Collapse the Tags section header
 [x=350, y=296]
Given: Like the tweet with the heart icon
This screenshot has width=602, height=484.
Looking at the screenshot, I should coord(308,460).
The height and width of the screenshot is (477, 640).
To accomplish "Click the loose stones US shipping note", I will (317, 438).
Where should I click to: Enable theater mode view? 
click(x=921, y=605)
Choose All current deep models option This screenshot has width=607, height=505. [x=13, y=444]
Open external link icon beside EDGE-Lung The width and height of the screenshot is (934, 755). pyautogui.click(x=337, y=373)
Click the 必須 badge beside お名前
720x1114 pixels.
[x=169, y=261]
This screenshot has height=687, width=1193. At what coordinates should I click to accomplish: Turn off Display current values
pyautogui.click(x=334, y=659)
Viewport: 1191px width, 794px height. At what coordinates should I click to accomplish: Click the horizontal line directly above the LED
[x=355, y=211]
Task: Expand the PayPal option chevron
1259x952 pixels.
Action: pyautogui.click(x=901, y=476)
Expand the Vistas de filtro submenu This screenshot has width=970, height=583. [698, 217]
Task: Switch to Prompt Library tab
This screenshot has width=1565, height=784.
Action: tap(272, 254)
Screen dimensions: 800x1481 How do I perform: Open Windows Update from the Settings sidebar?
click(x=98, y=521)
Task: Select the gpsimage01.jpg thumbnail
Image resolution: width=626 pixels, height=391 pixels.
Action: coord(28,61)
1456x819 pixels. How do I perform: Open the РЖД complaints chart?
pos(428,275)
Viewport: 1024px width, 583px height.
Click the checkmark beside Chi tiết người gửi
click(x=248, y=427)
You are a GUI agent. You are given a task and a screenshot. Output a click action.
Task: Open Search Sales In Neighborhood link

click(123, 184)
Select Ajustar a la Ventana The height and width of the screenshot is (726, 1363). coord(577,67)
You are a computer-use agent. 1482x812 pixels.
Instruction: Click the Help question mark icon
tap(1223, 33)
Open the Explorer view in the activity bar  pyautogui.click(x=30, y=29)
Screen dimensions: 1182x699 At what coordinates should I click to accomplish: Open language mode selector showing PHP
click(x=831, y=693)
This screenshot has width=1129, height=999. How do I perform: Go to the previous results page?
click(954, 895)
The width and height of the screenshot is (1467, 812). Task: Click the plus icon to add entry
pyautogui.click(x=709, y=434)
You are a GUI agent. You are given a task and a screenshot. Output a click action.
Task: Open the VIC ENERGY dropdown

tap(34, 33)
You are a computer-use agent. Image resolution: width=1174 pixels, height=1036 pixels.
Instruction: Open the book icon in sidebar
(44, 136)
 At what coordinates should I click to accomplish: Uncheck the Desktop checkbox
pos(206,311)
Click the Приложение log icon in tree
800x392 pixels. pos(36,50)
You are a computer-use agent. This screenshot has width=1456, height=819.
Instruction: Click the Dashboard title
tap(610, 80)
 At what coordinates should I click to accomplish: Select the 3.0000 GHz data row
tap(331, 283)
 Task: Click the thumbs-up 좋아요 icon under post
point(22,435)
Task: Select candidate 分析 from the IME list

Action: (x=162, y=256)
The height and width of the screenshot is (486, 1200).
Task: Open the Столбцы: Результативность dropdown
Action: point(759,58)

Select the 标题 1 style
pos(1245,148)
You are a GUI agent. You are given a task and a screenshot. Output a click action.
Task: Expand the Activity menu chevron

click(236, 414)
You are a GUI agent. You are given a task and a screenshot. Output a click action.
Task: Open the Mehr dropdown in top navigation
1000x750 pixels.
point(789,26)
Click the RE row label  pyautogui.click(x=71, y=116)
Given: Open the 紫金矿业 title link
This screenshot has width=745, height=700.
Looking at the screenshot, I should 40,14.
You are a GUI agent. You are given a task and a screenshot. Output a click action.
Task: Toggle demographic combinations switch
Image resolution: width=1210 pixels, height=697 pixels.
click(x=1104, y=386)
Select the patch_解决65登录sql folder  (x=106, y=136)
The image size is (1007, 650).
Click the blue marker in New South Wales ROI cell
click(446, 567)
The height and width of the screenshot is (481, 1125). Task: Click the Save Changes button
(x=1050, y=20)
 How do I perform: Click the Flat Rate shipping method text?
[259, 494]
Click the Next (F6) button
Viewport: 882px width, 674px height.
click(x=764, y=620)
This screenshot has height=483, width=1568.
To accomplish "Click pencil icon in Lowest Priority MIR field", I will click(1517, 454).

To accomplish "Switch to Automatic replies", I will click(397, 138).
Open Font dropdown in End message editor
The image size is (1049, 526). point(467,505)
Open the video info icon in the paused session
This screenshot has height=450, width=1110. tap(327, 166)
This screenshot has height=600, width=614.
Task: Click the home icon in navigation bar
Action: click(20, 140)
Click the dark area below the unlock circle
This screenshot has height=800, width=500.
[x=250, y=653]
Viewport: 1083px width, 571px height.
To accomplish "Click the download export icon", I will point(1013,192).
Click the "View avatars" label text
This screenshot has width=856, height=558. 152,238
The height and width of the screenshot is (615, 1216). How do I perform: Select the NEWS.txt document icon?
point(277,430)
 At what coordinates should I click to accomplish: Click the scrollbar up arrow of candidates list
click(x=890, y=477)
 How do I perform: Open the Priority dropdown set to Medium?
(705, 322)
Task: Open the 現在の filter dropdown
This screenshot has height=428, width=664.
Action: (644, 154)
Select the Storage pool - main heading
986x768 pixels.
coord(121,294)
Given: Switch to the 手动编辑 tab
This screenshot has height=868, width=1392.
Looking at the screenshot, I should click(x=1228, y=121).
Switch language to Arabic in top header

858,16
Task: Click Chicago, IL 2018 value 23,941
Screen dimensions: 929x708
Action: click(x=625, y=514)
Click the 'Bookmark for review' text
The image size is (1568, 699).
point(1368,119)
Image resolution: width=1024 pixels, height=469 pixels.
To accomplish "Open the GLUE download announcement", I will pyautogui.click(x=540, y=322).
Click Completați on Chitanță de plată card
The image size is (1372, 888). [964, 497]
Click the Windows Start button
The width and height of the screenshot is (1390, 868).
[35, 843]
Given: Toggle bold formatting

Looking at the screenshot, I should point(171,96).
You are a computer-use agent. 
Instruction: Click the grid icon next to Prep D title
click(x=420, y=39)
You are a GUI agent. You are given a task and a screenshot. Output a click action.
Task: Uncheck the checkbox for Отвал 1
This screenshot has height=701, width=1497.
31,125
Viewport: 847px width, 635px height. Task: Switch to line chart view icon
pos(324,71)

——

### EXERCISE PROMPT:
Each record above should be repeated exactly as it appears.

### SOLUTION TO THE PROBLEM:
Collapse the Tags section header
 [x=350, y=296]
Given: Like the tweet with the heart icon
This screenshot has width=602, height=484.
Looking at the screenshot, I should coord(308,460).
The height and width of the screenshot is (477, 640).
To accomplish "Click the loose stones US shipping note", I will (317, 438).
Where should I click to: Enable theater mode view? 
click(x=921, y=605)
Choose All current deep models option This screenshot has width=607, height=505. [x=13, y=444]
Open external link icon beside EDGE-Lung The width and height of the screenshot is (934, 755). pyautogui.click(x=337, y=373)
Click the 必須 badge beside お名前
720x1114 pixels.
[x=169, y=261]
This screenshot has height=687, width=1193. At what coordinates should I click to accomplish: Turn off Display current values
pyautogui.click(x=334, y=659)
Viewport: 1191px width, 794px height. At what coordinates should I click to accomplish: Click the horizontal line directly above the LED
[x=355, y=211]
Task: Expand the PayPal option chevron
1259x952 pixels.
Action: pyautogui.click(x=901, y=476)
Expand the Vistas de filtro submenu This screenshot has width=970, height=583. [698, 217]
Task: Switch to Prompt Library tab
This screenshot has width=1565, height=784.
Action: tap(272, 254)
Screen dimensions: 800x1481 How do I perform: Open Windows Update from the Settings sidebar?
click(x=98, y=521)
Task: Select the gpsimage01.jpg thumbnail
Image resolution: width=626 pixels, height=391 pixels.
Action: coord(28,61)
1456x819 pixels. How do I perform: Open the РЖД complaints chart?
pos(428,275)
Viewport: 1024px width, 583px height.
Click the checkmark beside Chi tiết người gửi
click(x=248, y=427)
You are a GUI agent. You are given a task and a screenshot. Output a click action.
Task: Open Search Sales In Neighborhood link

click(123, 184)
Select Ajustar a la Ventana The height and width of the screenshot is (726, 1363). coord(577,67)
You are a computer-use agent. 1482x812 pixels.
Instruction: Click the Help question mark icon
tap(1223, 33)
Open the Explorer view in the activity bar  pyautogui.click(x=30, y=29)
Screen dimensions: 1182x699 At what coordinates should I click to accomplish: Open language mode selector showing PHP
click(x=831, y=693)
This screenshot has width=1129, height=999. How do I perform: Go to the previous results page?
click(954, 895)
The width and height of the screenshot is (1467, 812). Task: Click the plus icon to add entry
pyautogui.click(x=709, y=434)
You are a GUI agent. You are given a task and a screenshot. Output a click action.
Task: Open the VIC ENERGY dropdown

tap(34, 33)
You are a computer-use agent. Image resolution: width=1174 pixels, height=1036 pixels.
Instruction: Open the book icon in sidebar
(44, 136)
 At what coordinates should I click to accomplish: Uncheck the Desktop checkbox
pos(206,311)
Click the Приложение log icon in tree
800x392 pixels. pos(36,50)
You are a computer-use agent. This screenshot has width=1456, height=819.
Instruction: Click the Dashboard title
tap(610, 80)
 At what coordinates should I click to accomplish: Select the 3.0000 GHz data row
tap(331, 283)
 Task: Click the thumbs-up 좋아요 icon under post
point(22,435)
Task: Select candidate 分析 from the IME list

Action: (x=162, y=256)
The height and width of the screenshot is (486, 1200).
Task: Open the Столбцы: Результативность dropdown
Action: point(759,58)

Select the 标题 1 style
pos(1245,148)
You are a GUI agent. You are given a task and a screenshot. Output a click action.
Task: Expand the Activity menu chevron

click(236, 414)
You are a GUI agent. You are given a task and a screenshot. Output a click action.
Task: Open the Mehr dropdown in top navigation
1000x750 pixels.
point(789,26)
Click the RE row label  pyautogui.click(x=71, y=116)
Given: Open the 紫金矿业 title link
This screenshot has width=745, height=700.
Looking at the screenshot, I should 40,14.
You are a GUI agent. You are given a task and a screenshot. Output a click action.
Task: Toggle demographic combinations switch
Image resolution: width=1210 pixels, height=697 pixels.
click(x=1104, y=386)
Select the patch_解决65登录sql folder  (x=106, y=136)
The image size is (1007, 650).
Click the blue marker in New South Wales ROI cell
click(446, 567)
The height and width of the screenshot is (481, 1125). Task: Click the Save Changes button
(x=1050, y=20)
 How do I perform: Click the Flat Rate shipping method text?
[259, 494]
Click the Next (F6) button
Viewport: 882px width, 674px height.
click(x=764, y=620)
This screenshot has height=483, width=1568.
To accomplish "Click pencil icon in Lowest Priority MIR field", I will click(1517, 454).

To accomplish "Switch to Automatic replies", I will click(397, 138).
Open Font dropdown in End message editor
The image size is (1049, 526). point(467,505)
Open the video info icon in the paused session
This screenshot has height=450, width=1110. tap(327, 166)
This screenshot has height=600, width=614.
Task: Click the home icon in navigation bar
Action: click(20, 140)
Click the dark area below the unlock circle
This screenshot has height=800, width=500.
[x=250, y=653]
Viewport: 1083px width, 571px height.
To accomplish "Click the download export icon", I will point(1013,192).
Click the "View avatars" label text
This screenshot has width=856, height=558. 152,238
The height and width of the screenshot is (615, 1216). How do I perform: Select the NEWS.txt document icon?
point(277,430)
 At what coordinates should I click to accomplish: Click the scrollbar up arrow of candidates list
click(x=890, y=477)
 How do I perform: Open the Priority dropdown set to Medium?
(705, 322)
Task: Open the 現在の filter dropdown
This screenshot has height=428, width=664.
Action: (644, 154)
Select the Storage pool - main heading
986x768 pixels.
coord(121,294)
Given: Switch to the 手动编辑 tab
This screenshot has height=868, width=1392.
Looking at the screenshot, I should click(x=1228, y=121).
Switch language to Arabic in top header

858,16
Task: Click Chicago, IL 2018 value 23,941
Screen dimensions: 929x708
Action: click(x=625, y=514)
Click the 'Bookmark for review' text
The image size is (1568, 699).
point(1368,119)
Image resolution: width=1024 pixels, height=469 pixels.
To accomplish "Open the GLUE download announcement", I will pyautogui.click(x=540, y=322).
Click Completați on Chitanță de plată card
The image size is (1372, 888). [964, 497]
Click the Windows Start button
The width and height of the screenshot is (1390, 868).
[35, 843]
Given: Toggle bold formatting

Looking at the screenshot, I should point(171,96).
You are a computer-use agent. 
Instruction: Click the grid icon next to Prep D title
click(x=420, y=39)
You are a GUI agent. You are given a task and a screenshot. Output a click action.
Task: Uncheck the checkbox for Отвал 1
This screenshot has height=701, width=1497.
31,125
Viewport: 847px width, 635px height. Task: Switch to line chart view icon
pos(324,71)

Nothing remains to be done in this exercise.